**Excerpt**
------------------------

PTSD is hard on relationships. And it won’t just go away if you realize how much you love each other. Or ease its assault of isolation, flashbacks, nightmares, sense of failure, or waves of sadness and sudden anger on its own.
PTSD breaks connections. The trusting, intimate, loving kindness you used to have can fray until you fear you both can’t hang on any longer. And, on top of the disconnection, irritability, and other causes of relationship troubles due to PTSD, the survivor may be wracked with guilt and shame.
The statistics bear it out. PTSD can be an effective relationship destroyer. But it doesn’t have to be. Not if you recognize how it affects your relationship, and then get the information and support you need to fight for your restored connection.
You can both do this. First, you have to know what you’re dealing with.
7 Ways PTSD Comes Between You and your Partner
1. General numbness and disinterest become the norm; when you’re not feeling like a caged tiger, you feel like a zombie
Posttraumatic stress disorder often numbs the trauma survivor. PTSD can drain interest in doing anything social or participating in hobbies or activities, as the person with PTSD feels generally distant and disconnected. A tendency toward isolation wedges itself between you two.
If this describes your partner, you may feel frustrated and alienated, disappointed and discouraged much of the time as you try to engage. And you might become angry or distant yourself when the numbness keeps your loved one from responding or reaching out.
2. Lack of physical intimacy and sexual disinterest
PTSD does a number on trust. Reliving the trauma can keep feelings of betrayal, pain, abuse, or horror present in the survivor’s mind and body. So much so that physical intimacy may be scary, uncomfortable, or even distasteful. This can be true even if the trauma wasn’t sexual trauma.
If your partner seems disinterested, you might feel even more separate and abandoned, not to mention feeling rejected and lonely. For the survivor, disinterest in sex can be baffling, or it can increase feelings of shame or guilt.
3. Irritation, demands, and control
It’s not uncommon for trauma survivors to remain permanently on edge. They don’t trust the world around them any longer. This can show up in ways specific to the trauma, or in a more generalized sense. This leaves them feeling on guard and anxiously intense. They may be unable to relax, and they could respond to loved ones with irritability, demands, or even explosive rage.
As the partner, day after day this can’t help but wear on you. After a while, you may end up feeling pressured, resentful, controlled, or even terrified. Communication may be very difficult or contentious. And for the survivor, intense feelings of guilt and shame can accompany this change in their own behavior.
4. Troubled sleep
One of the most common issues for PTSD sufferers is disrupted sleep, nightmares, or insomnia. Lack of sleep has been shown to exacerbate the symptoms of posttraumatic stress.

------------------------

**Dataset content**
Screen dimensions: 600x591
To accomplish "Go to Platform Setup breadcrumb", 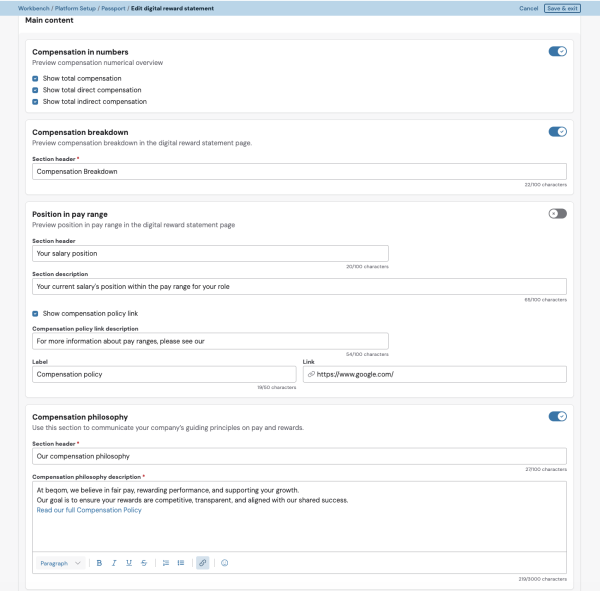I will 75,8.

------------------------

**Task list**
[1] Reproduce the article on PTSD and relationships word for word, starting at "As the partner, day" and ending at "of posttraumatic stress.".
[2] According to the article on PTSD and relationships, what effect has lack of sleep been shown to have?
The listing isn't needed for any of this work.

**Answers per task**
[1]
As the partner, day after day this can’t help but wear on you. After a while, you may end up feeling pressured, resentful, controlled, or even terrified. Communication may be very difficult or contentious. And for the survivor, intense feelings of guilt and shame can accompany this change in their own behavior.
4. Troubled sleep
One of the most common issues for PTSD sufferers is disrupted sleep, nightmares, or insomnia. Lack of sleep has been shown to exacerbate the symptoms of posttraumatic stress.

[2] It has been shown to exacerbate the symptoms of posttraumatic stress.